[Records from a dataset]
----
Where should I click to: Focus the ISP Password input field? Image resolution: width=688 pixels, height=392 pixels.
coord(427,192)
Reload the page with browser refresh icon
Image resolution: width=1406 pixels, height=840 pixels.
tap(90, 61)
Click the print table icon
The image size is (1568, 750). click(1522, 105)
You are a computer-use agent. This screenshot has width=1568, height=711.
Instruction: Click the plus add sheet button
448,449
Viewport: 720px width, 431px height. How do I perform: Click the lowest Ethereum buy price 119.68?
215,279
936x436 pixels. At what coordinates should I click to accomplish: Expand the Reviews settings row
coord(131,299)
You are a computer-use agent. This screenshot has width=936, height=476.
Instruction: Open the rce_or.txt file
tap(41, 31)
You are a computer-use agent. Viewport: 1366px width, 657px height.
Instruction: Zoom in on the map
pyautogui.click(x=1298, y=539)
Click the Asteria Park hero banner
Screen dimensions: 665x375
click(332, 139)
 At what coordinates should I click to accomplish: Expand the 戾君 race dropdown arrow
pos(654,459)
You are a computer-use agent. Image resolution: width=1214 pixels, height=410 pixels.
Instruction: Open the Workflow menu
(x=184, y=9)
----
• [What to work on]: Rewrite the listing from the line containing "has width=936, height=476." through the end of the listing, changing "Workflow" to "Settings" and leaving everything else as it is.

• [Exercise output]:
You are a computer-use agent. This screenshot has width=936, height=476.
Instruction: Open the rce_or.txt file
tap(41, 31)
You are a computer-use agent. Viewport: 1366px width, 657px height.
Instruction: Zoom in on the map
pyautogui.click(x=1298, y=539)
Click the Asteria Park hero banner
Screen dimensions: 665x375
click(332, 139)
 At what coordinates should I click to accomplish: Expand the 戾君 race dropdown arrow
pos(654,459)
You are a computer-use agent. Image resolution: width=1214 pixels, height=410 pixels.
Instruction: Open the Settings menu
(x=184, y=9)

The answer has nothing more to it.